After reading Slimbach’s chapter six I do have a good understanding of the double edged sword that is communitas.  Just looking back at my experiences abroad so far I have an understanding of how communitas can be a double edged sword.  While you are immersed in a different culture you are not going through the experience alone.  As a result, I think people that are experiencing the same things group together to help protect any vulnerabilities they have.  I know first hand how daunting a simple task can be when you are in a different culture and the people speak a foreign language.  I think some of my strengths that will help me avoid the double edged sword of comminutas is my curiosity and independence.  I love to explore and in doing so I am getting more exposure to the culture.  I am also very fine with being independent, if my roommates have class or don’t want to do something that isn’t going to stop me from doing it.  However, in doing so I am not completely ignoring my communitas, we do a lot of things together and the common language is defiantly a benefit.  Slimbach writes about reaching this stage and going down two paths one where you seek refuge in your fellow classmates that understand your culture and the other is to fully embrace the new culture you are in.  I think I am defiantly more confident around my classmates because of our shared culture and language but it hasn’t stopped me from going around town and attempting to interact with the local people.  Just today I asked a butcher what went into something he was making.  He gave me a small piece and after I had taken a bite he said it was pig head and skin from the arms, and it was very chewy.

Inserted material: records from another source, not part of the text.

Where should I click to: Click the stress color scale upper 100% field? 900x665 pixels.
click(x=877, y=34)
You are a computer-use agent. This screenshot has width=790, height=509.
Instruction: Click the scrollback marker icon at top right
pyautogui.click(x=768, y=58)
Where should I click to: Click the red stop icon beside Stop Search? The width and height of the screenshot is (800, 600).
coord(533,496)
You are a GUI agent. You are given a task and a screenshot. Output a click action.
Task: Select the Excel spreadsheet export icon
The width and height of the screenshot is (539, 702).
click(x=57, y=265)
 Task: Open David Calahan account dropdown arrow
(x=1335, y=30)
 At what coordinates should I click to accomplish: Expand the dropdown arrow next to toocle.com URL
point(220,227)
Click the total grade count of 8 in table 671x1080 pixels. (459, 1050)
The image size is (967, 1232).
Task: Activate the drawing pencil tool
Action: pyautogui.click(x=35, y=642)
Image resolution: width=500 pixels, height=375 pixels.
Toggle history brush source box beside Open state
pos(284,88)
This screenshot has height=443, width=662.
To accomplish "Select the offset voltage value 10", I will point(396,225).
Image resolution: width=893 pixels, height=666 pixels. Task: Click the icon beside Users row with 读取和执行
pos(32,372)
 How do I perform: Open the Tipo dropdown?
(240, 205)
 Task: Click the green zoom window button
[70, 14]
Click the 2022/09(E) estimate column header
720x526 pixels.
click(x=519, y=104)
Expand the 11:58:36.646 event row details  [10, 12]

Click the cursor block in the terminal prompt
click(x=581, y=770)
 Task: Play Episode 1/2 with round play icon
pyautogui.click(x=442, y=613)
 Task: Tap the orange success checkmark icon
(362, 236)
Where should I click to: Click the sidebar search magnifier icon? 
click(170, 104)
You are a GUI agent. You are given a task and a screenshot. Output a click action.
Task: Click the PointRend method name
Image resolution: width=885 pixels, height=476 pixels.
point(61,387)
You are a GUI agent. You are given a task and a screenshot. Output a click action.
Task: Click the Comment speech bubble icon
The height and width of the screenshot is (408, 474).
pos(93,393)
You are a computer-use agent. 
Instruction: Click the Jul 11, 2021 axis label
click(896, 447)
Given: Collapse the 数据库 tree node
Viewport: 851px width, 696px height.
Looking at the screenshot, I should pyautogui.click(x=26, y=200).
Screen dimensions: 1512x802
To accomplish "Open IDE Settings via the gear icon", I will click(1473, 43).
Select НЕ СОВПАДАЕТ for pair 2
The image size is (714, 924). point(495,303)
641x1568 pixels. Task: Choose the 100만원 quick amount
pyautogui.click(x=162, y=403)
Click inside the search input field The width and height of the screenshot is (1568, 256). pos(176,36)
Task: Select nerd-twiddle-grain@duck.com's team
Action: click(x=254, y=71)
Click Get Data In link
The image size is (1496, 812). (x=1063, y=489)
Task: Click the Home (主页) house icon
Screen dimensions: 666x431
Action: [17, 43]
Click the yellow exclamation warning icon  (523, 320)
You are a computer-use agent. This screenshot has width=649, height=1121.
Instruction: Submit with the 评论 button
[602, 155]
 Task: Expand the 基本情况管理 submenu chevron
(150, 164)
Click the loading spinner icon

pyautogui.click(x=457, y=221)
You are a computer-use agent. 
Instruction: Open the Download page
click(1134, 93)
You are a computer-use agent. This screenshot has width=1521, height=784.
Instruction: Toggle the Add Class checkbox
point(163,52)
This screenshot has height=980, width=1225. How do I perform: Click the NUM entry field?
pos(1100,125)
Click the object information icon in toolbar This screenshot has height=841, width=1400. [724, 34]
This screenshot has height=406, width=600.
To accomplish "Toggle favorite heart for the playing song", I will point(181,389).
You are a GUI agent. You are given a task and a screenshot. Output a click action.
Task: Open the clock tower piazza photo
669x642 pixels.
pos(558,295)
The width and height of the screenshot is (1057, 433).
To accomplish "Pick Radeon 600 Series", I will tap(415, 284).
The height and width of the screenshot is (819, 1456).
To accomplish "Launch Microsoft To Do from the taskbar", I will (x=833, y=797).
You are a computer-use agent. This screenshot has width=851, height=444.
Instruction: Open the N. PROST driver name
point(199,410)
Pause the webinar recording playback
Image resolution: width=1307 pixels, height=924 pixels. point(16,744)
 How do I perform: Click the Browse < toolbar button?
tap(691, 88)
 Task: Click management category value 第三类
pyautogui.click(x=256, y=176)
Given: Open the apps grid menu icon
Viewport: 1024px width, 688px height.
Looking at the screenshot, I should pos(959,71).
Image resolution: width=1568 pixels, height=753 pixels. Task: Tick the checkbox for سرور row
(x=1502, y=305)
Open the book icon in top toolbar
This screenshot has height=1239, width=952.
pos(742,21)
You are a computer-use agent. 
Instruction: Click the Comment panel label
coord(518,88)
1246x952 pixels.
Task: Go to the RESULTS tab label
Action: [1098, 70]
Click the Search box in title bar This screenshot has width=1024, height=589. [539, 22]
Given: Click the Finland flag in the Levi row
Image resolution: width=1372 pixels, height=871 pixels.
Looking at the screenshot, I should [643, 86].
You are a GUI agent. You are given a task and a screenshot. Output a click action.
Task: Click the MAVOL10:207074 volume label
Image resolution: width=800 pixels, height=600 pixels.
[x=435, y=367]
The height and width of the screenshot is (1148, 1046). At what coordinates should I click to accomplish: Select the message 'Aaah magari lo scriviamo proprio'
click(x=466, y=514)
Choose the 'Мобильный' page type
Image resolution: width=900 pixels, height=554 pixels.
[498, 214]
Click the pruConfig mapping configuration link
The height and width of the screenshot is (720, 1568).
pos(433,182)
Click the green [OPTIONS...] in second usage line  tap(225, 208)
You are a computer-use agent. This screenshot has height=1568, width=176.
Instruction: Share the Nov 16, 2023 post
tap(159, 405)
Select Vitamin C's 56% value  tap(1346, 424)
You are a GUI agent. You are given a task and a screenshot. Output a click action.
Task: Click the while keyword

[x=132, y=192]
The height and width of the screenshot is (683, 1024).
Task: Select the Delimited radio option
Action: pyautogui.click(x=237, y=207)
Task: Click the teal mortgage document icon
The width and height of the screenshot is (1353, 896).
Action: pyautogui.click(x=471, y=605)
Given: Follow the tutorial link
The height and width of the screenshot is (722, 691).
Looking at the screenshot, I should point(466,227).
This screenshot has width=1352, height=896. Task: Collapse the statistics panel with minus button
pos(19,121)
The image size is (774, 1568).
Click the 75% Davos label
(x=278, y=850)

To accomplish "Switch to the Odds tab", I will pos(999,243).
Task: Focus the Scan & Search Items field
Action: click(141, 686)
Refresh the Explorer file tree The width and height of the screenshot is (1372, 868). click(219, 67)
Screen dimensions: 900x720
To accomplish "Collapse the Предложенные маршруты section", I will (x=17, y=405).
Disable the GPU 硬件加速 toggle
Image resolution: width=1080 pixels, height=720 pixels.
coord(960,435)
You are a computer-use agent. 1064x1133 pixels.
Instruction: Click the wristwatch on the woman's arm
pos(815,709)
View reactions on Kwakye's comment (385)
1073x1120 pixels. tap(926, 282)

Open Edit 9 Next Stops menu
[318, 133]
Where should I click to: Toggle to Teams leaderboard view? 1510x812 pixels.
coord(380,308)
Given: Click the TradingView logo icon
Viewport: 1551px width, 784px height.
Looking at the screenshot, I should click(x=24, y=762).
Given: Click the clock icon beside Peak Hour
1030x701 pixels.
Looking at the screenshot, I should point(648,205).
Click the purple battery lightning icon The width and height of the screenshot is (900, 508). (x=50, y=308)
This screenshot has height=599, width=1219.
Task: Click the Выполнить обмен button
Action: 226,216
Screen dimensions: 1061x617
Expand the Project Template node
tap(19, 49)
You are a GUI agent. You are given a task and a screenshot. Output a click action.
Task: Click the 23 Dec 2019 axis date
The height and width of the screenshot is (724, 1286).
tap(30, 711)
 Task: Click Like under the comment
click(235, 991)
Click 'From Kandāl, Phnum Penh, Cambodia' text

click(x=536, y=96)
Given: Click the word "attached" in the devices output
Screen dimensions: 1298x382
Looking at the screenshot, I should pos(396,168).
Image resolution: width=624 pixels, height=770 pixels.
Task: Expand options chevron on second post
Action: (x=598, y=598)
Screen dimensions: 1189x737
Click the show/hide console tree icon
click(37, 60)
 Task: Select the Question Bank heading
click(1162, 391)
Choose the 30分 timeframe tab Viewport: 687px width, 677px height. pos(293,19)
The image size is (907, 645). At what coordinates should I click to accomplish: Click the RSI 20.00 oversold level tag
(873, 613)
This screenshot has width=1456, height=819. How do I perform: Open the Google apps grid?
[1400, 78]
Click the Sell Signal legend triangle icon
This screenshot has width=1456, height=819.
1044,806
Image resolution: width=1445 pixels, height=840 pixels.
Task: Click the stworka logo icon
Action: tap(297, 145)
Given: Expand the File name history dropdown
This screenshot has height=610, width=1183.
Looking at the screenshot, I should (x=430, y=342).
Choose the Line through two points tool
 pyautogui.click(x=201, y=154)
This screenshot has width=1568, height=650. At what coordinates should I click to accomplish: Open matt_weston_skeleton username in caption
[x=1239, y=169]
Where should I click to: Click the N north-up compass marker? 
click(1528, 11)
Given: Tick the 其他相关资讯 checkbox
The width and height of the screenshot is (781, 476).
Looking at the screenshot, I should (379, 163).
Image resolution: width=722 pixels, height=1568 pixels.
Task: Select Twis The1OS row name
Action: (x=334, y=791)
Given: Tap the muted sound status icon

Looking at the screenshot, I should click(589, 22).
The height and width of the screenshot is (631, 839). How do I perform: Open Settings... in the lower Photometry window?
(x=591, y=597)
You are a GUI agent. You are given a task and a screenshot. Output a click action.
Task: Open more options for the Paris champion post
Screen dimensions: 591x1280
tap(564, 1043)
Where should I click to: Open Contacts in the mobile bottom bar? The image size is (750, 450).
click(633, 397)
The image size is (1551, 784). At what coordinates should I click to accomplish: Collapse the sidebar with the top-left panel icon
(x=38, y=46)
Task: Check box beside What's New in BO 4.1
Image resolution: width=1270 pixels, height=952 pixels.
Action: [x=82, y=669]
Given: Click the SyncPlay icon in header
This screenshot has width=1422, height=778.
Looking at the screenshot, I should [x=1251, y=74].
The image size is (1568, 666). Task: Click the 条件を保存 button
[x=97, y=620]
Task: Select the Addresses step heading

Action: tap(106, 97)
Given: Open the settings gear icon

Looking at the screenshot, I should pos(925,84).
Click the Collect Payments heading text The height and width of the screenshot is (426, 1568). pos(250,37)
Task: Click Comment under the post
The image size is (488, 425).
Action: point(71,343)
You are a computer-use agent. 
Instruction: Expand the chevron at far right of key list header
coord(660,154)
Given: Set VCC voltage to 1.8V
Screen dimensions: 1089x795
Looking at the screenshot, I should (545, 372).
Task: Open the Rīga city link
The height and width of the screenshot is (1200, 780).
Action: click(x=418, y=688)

Being in the liminal phase also has it challenges that must be overcome to establish an identity within the new culture.  Small simple things are mainly what I have encountered so far such as asking the waiter for the check or not leaving any tip.  Another challenge that I’m not used to in my small town is people asking for money on the streets.  Some people are really forward in their approaches, sometimes they will try to give you something and if you touch it they try to make you pay for it.  Its pretty common to see and I’m adjusting to it but I’m still kind of nervous when I see someone doing that.  Another challenge of the liminal phase is learning how to act like you belong.  The first few days you could very easily tell who the Americans were; we walk quickly, clothing in general, and our choice of shoes.  I am still not good at dressing like I live here but that may come in time.  A good way to mix cultures is to speak to the locals.  This way you can find out better places to eat that might be less touristy or just off the beaten path enough that you would never find them.  Language is a real barrier here but luckily enough people are better at speaking English than I am at speaking Italian.  I have spoken to a few locals about places to go but I wouldn’t say I had “cultivated a network of close-knit and supportive friends” yet.  I do have one friend that is from around Amsterdam and he is studying at my school.

icebergThe picture I chose to accompany this is the classic ice berg metaphor.  I chose this because I believe
it accurately shows that I have only scratched the surface of what I hope to explore and understand by the end of the semester.  There is still so much I don’t know and haven’t experienced.